Mit einer Schubkarre geht Ralf Moschkau (52) üblicherweise nicht zum Angeln. Doch am Sonntag (10. März) kam ihm die Transporthilfe mehr als gelegen. Er hatte einen dicken Fisch an der Angel. Genauer gesagt einen Wels von 1,82 Metern Länge und 35 Kilo. So ein großer Fisch ist in der Regel etwa 11 Jahre alt.
„Für Werner Verhältnisse absolut spitze“, sagt Moschkau. „Ich wüsste nicht, dass einer meiner Kollegen jemals einen Wels in der Größe hier gefangen hätten.“ Üblicherweise seien die Tiere in der Region zwischen 80 und 120 Zentimeter lang. Von einem harten Kampf berichtet er, wie sich die Angel immer mehr bog, um den Baum wickelte und dann, nach 30 Minuten, der Brocken endlich am Haken hing. Einem Gummifisch-Köder war der Raubfisch auf den Leim gegangen.
Ein Nachbar hatte das Spektakel in Höhe des Fischerhofs mit angesehen und war mit der Schubkarre herbeigeeilt. Anschließend hievten beide das Tier ins Auto. Bei dem stürmischen Wetter hatte Moschkau am Sonntag eigentlich gar keine Lust zum Angeln. „Der Wind vertreibt die Bisse an der Wasseroberfläche, dann sieht man sie nicht so gut“, spricht er aus seinem langjährigen Erfahrungsschatz. Mit 13 Jahren machte er schon die Fischerprüfung und seit vielen Jahren ist er Fischerei-Aufseher und Mitglied im Angelsportverein Werne-Lippetal (ASV).
„Für Werne eine Ausnahme“
Zu Hause erlebte Moschkau beim Ausnehmen des Fisches eine böse Überraschung. Im Magen des Tieres befanden sich nicht nur zwei unverdaute Ratten, sondern auch ein Tetra-Pack. Warum nehmen die Menschen ihren Müll nicht wieder mit nach Hause, fragt er sich. Sein Angler-Kollege Werner Zicke, Geschäftsführer des Angelsportvereins, hat dafür ebenfalls kein Verständnis. Der Plastikmüll an den Uferzonen sei ein echtes Problem. Der Angelverein hatte daher für Februar eine Müllsammelaktion an der Lippe angesetzt, konnte die Aktion aber wegen des schlechten Wetters nicht durchführen. „Die Ufer waren so schlammig, da war es uns zu gefährlich, dass einer ins Wasser abrutscht“, erläutert Zicke. Auch er ist beeindruckt von Moschkaus Prachtexemplar. „Für Werne ist das schon eine Ausnahme“, sagt er. Tatsächlich sei zwischen Datteln und Olfen mal ein 2,40 Meter langer und 70 Kilogramm schwerer Wels geangelt worden.

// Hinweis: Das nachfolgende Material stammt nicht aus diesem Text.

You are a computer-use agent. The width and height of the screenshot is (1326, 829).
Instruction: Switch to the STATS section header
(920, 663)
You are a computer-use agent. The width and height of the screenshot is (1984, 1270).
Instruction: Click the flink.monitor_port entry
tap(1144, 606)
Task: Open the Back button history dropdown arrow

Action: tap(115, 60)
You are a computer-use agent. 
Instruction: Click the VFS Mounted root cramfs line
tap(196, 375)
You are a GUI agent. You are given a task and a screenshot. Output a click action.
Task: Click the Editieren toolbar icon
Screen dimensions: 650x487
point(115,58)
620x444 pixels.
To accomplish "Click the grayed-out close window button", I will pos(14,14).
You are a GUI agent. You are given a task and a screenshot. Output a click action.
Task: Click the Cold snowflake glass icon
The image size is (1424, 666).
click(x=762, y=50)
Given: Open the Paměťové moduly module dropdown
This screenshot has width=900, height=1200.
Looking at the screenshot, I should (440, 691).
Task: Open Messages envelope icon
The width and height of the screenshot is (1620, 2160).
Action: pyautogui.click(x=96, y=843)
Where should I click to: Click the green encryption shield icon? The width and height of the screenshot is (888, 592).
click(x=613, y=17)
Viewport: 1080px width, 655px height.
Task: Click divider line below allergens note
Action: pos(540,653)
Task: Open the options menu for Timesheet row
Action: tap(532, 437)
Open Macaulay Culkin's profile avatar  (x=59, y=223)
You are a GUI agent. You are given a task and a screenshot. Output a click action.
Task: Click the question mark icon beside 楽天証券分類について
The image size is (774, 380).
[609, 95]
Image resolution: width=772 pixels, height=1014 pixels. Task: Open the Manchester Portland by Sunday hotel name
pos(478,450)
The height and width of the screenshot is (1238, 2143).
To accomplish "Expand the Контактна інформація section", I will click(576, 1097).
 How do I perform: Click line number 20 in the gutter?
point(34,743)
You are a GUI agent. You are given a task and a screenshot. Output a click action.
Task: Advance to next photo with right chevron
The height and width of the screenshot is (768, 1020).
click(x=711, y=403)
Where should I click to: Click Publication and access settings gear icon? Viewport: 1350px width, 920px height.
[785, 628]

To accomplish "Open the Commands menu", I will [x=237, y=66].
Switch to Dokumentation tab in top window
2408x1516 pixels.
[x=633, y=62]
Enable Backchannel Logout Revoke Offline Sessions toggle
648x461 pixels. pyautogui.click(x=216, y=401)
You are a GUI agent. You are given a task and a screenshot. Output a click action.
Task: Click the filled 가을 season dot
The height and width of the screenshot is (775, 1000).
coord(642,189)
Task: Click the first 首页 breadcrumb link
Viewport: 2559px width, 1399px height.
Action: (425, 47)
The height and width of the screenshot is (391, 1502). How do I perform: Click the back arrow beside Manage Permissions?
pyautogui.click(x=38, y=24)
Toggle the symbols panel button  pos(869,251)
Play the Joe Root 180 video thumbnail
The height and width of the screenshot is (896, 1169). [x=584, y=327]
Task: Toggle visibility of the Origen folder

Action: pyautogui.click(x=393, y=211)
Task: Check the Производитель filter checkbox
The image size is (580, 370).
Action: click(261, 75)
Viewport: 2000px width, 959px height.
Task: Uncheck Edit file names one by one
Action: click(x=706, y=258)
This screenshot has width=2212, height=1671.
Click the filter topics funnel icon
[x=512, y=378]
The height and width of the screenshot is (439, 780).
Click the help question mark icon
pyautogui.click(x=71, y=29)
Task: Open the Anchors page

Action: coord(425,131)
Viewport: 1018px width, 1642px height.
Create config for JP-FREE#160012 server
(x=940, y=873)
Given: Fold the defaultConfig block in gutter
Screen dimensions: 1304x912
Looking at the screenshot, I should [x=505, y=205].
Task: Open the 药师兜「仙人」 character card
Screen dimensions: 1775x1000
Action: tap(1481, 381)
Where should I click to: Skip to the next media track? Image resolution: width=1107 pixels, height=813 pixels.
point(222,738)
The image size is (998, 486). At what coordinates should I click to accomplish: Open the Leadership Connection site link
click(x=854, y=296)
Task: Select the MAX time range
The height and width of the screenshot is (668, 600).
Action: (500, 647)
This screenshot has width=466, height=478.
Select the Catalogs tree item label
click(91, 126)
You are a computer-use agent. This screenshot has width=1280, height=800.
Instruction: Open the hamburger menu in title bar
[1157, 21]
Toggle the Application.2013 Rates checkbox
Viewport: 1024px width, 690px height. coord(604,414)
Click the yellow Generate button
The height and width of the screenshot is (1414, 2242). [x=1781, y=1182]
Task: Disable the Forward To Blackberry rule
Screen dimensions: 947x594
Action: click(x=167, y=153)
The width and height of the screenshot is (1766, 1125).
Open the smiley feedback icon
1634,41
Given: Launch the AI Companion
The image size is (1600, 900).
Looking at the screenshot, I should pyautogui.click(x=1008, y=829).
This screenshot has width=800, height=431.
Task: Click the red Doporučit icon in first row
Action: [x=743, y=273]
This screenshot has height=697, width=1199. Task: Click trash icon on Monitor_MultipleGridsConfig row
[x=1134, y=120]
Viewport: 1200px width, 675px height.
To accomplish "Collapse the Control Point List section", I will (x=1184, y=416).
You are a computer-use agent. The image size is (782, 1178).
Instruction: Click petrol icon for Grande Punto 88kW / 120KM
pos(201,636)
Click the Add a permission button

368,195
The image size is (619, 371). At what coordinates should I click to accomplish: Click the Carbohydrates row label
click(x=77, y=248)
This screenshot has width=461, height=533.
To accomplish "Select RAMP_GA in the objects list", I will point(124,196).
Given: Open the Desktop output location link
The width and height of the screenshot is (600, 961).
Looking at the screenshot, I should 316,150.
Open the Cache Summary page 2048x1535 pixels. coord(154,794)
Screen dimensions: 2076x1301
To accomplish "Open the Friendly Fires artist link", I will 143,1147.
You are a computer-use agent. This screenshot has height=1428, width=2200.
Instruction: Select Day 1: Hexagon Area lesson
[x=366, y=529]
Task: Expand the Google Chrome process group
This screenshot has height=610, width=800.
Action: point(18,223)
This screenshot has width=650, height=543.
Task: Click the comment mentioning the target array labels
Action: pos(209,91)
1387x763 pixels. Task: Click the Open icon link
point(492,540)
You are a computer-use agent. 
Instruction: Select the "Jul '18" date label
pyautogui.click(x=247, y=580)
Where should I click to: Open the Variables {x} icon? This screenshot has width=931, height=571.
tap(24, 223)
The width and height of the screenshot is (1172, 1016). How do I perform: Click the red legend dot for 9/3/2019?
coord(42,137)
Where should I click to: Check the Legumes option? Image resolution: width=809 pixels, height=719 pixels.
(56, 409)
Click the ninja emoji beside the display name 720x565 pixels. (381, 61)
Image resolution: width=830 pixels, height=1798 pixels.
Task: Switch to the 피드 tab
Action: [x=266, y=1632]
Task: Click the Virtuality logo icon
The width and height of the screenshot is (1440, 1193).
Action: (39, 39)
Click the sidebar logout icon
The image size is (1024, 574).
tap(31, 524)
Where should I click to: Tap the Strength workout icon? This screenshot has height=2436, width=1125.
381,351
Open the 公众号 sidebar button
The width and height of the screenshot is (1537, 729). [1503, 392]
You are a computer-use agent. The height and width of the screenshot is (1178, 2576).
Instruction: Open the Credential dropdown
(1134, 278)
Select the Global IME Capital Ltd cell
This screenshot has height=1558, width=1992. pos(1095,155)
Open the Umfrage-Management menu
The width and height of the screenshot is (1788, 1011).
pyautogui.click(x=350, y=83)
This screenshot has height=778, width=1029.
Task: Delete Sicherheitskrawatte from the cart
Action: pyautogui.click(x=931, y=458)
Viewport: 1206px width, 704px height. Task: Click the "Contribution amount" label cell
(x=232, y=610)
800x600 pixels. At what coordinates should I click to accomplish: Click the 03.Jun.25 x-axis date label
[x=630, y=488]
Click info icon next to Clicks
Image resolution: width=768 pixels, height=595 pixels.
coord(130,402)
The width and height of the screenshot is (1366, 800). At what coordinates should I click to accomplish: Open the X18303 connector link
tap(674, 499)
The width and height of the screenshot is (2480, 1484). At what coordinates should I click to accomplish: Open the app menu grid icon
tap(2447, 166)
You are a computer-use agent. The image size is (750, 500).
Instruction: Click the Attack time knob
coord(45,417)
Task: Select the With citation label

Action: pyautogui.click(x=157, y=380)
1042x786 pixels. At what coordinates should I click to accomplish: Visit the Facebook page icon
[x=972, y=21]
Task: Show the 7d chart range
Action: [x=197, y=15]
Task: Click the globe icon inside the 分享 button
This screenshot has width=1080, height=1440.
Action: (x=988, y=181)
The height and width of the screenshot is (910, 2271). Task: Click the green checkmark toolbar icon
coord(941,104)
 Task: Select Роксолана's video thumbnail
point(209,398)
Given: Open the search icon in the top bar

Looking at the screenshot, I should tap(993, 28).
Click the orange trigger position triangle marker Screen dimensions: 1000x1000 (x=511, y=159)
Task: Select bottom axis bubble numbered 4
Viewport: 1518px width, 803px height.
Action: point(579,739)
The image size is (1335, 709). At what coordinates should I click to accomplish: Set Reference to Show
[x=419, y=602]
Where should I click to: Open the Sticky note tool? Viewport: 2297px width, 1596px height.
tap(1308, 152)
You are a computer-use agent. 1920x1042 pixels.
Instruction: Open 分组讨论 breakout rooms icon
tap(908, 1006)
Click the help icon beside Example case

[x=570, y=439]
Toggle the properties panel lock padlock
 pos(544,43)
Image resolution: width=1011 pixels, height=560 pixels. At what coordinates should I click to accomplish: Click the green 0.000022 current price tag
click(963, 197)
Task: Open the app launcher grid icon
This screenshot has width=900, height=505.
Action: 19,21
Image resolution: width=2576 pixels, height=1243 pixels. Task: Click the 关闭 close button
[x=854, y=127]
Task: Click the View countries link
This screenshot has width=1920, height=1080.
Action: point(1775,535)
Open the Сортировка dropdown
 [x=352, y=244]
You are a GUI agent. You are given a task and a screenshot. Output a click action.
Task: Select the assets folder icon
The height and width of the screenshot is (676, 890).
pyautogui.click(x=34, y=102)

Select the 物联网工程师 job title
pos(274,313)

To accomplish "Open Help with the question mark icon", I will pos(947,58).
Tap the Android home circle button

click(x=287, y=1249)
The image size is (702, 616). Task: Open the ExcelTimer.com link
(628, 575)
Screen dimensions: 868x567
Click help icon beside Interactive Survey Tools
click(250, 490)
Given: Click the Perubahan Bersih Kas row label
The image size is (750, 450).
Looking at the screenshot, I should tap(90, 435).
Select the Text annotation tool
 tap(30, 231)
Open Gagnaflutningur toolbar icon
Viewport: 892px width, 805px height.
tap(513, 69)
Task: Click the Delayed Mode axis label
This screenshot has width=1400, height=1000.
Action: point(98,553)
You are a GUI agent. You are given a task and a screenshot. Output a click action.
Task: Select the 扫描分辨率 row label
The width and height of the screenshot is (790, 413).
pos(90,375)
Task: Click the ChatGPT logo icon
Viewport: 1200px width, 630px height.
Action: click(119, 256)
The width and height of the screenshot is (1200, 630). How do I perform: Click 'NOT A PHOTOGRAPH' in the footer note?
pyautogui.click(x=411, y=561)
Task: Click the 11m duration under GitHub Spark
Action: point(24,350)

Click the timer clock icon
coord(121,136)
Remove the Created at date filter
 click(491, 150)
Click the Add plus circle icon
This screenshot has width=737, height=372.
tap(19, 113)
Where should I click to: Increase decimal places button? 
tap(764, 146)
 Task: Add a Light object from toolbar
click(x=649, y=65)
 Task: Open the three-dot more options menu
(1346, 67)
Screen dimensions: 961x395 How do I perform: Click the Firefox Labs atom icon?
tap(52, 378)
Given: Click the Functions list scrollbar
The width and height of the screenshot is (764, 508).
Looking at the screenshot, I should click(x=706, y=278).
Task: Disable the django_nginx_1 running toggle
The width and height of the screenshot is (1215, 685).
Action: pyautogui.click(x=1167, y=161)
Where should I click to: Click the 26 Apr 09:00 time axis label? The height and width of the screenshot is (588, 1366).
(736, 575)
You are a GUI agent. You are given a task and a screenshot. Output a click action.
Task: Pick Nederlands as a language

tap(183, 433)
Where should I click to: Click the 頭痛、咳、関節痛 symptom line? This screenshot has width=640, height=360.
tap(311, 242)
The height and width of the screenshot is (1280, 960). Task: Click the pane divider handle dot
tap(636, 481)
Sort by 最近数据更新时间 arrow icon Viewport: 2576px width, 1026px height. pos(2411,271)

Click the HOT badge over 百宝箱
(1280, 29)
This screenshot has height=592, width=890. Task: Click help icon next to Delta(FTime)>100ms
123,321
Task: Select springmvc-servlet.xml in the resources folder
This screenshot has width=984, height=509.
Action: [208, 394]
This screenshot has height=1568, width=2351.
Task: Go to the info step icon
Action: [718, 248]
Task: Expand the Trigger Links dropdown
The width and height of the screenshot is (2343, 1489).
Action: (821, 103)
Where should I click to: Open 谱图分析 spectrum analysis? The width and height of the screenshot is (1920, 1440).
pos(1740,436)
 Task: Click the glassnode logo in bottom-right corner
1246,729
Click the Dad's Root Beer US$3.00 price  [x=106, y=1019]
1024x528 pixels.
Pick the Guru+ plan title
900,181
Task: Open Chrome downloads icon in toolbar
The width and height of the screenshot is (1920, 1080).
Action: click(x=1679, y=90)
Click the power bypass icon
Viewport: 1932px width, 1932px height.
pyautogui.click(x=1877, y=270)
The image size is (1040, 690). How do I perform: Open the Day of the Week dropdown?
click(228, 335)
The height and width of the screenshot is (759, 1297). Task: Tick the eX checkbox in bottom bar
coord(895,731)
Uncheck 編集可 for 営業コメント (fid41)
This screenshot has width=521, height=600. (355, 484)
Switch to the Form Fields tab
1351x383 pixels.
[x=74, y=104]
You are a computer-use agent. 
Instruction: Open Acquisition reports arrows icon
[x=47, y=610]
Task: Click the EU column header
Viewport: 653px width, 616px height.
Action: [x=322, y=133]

Der Raubfisch hat sich in den heimischen Gewässern in den letzten Jahren breit gemacht. Mit seinem feinen Gehör spürt er die Beute auf, die an der Wasseroberfläche schwimmt. Junge Enten, Ratten, Wasserhühner, kleine Nutrias. Je nach Größe des Welses kann es auch schon mal ein schwimmender Dackel sein. In manchen Regionen sollte man seinen Terrier nicht nach Stöckchen suchen lassen, empfiehlt Dr. Olaf Niepagenkemper vom Landes-Fischereiverband Westfalen und Lippe. „In Frankreich machen sich die Welse über trinkende Tauben her“, sagt er im Gespräch mit den Ruhr Nachrichten.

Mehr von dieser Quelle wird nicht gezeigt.